Why most people are missing this: They are arguing about whether 46% is the right number, when the real move is that an unverifiable number became the entry ticket to a brand-new spending category.

The Take: Identity Dark Matter can't be measured, audited, or disproven — which is precisely what makes it the perfect thing to sell.

Why it matters: Once a vendor-supplied figure defines an analyst layer, the framing stops being optional. Competitors have to adopt the same vocabulary to be considered, and every security buyer has to budget against a risk whose size is set by the people selling the fix.

Source: https://thehackernews.com/2026/06/shrinking-iam-attack-surface-through.html

The tension is between analyst categories that emerge from independent research and categories that are authored, funded, and populated by the vendor who benefits from them. Vendor-authored categories are winning right now, because the rise of agentic AI and non-human identities has created real anxiety, and a confident number is the fastest way to attach a product to a fear. The interesting question is not whether enterprises have an identity visibility gap — they do. It is whether the gap is being measured to be closed, or named to be sold.

In the 1920s, Listerine's marketers took "halitosis," an obscure medical term for bad breath, and built a mass market by giving an everyday condition a clinical name and an implied cure. The product barely changed; the naming did the work. Manufacturing a category has always been cheaper than manufacturing a need.

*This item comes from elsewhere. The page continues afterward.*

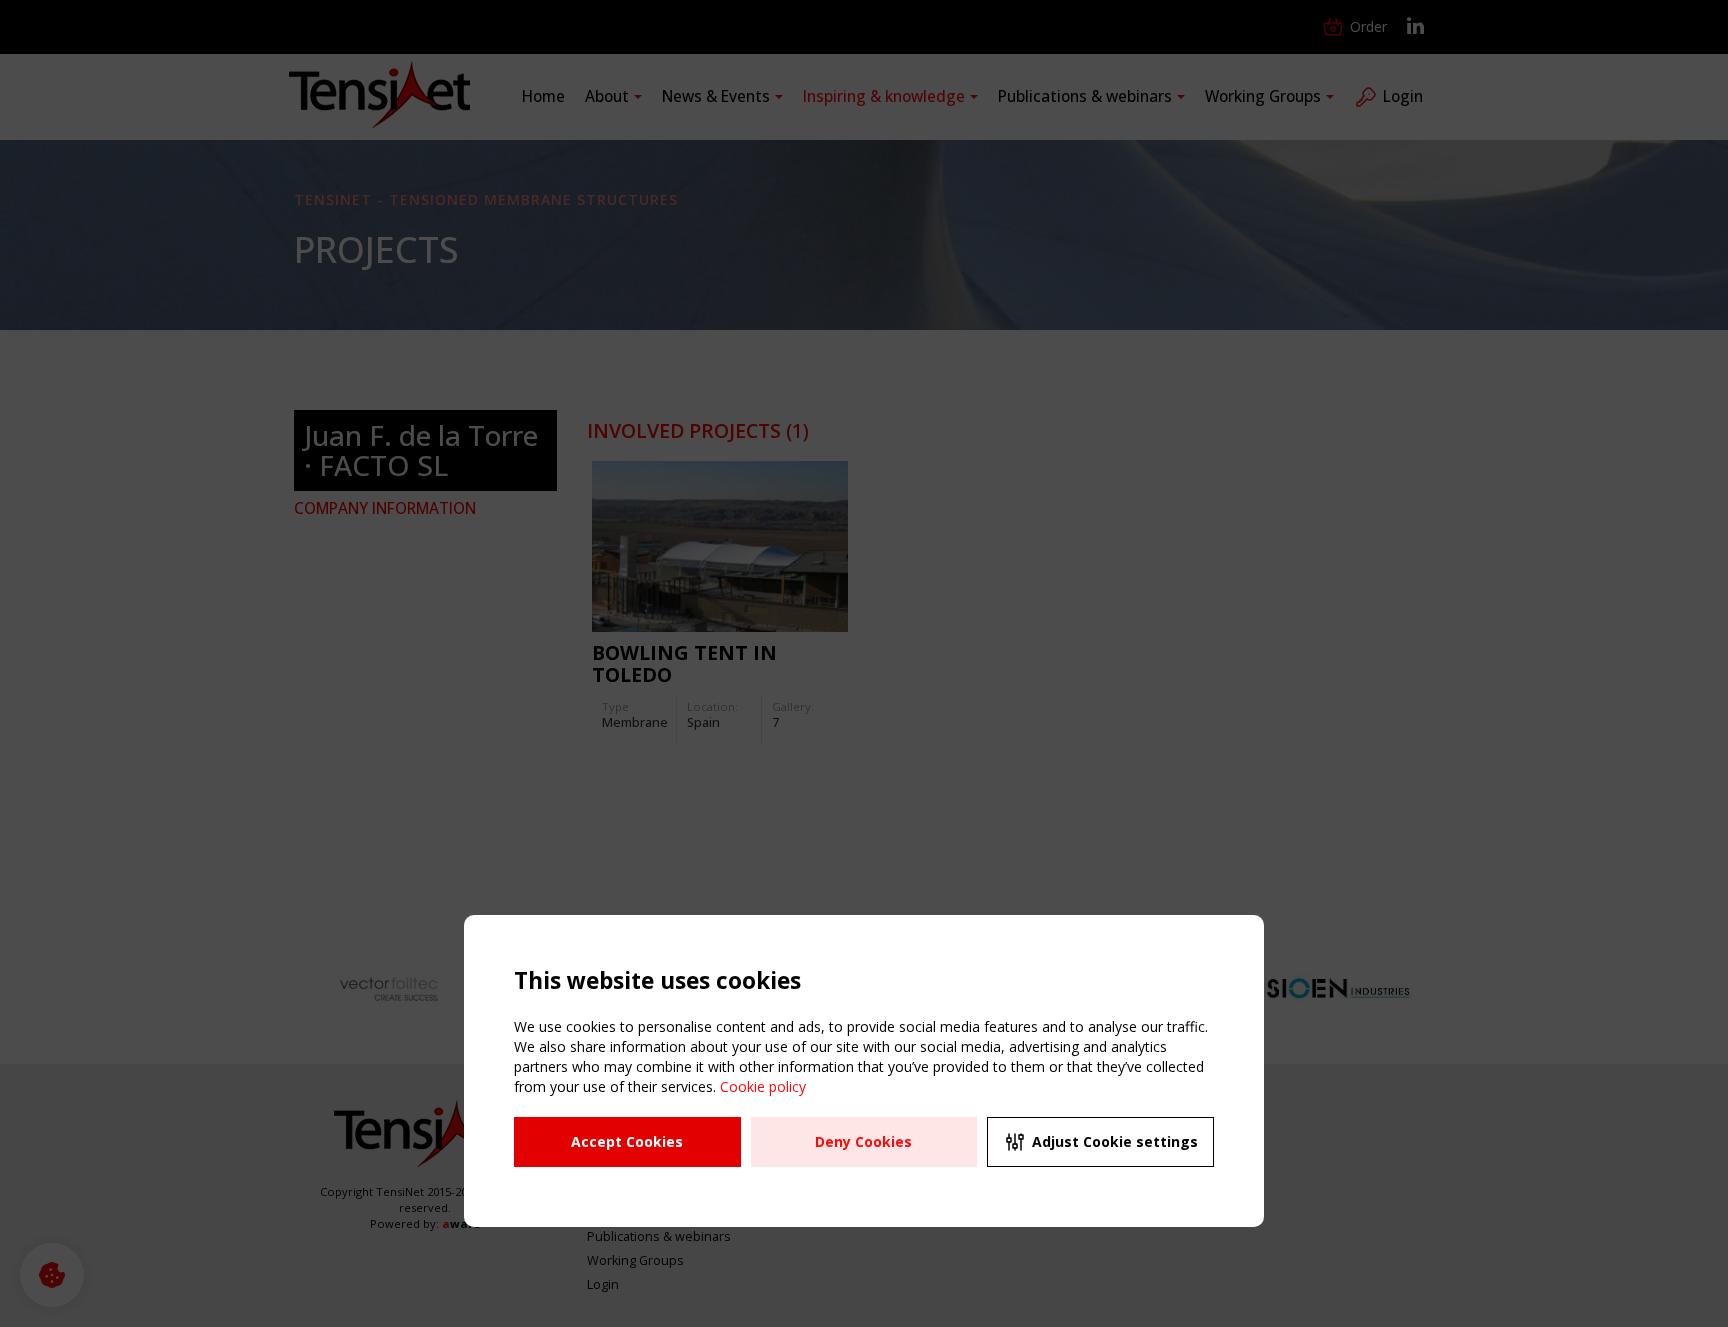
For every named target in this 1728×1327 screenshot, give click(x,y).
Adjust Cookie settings (1115, 1141)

POST: A vendor-sponsored article just announced a brand-new security category — IVIP — and named the company that delivers it: the same company that supplied the statistic justifying the whole thing. The number is "46% of enterprise identity is invisible," sourced to the vendor's own analysis. You can't disprove invisible risk, which is what makes it sellable: the only evidence it exists is the instrument being sold to detect it. Real identity gaps exist. But this isn't a gap being measured to close it — it's a gap being named to bill against it.

TAKE: The most profitable thing in security isn't fixing a problem. It's naming one that can't be disproven and putting it on the procurement checklist.